- _Exercise aim_:
Reproduce every line of the data below verbatim, leaving out the pictures.

---------- Exercise material

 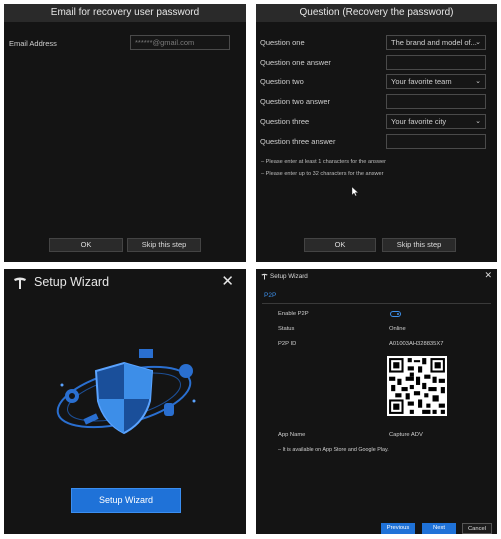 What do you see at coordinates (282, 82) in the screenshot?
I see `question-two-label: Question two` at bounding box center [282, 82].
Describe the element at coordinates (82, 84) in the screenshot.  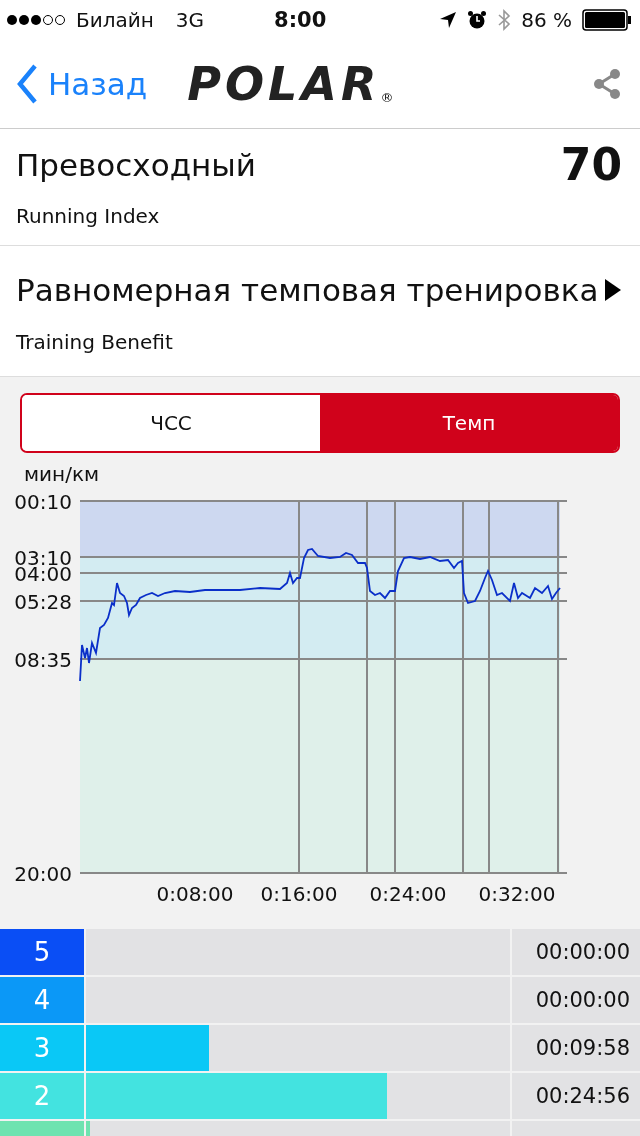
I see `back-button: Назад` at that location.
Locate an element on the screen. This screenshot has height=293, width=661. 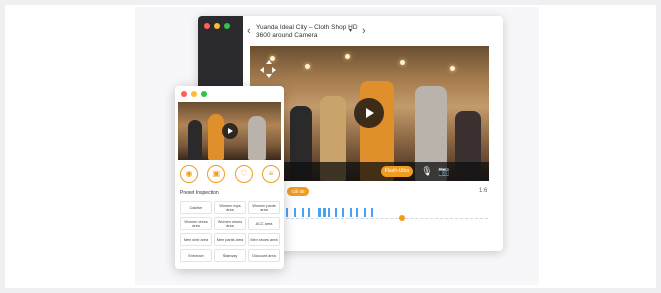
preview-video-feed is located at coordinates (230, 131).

--------------------

- _Response to the task_:
  What do you see at coordinates (282, 82) in the screenshot?
I see `question-two-label: Question two` at bounding box center [282, 82].
Describe the element at coordinates (82, 84) in the screenshot.  
I see `back-button: Назад` at that location.
Locate an element on the screen. This screenshot has height=293, width=661. 
preview-video-feed is located at coordinates (230, 131).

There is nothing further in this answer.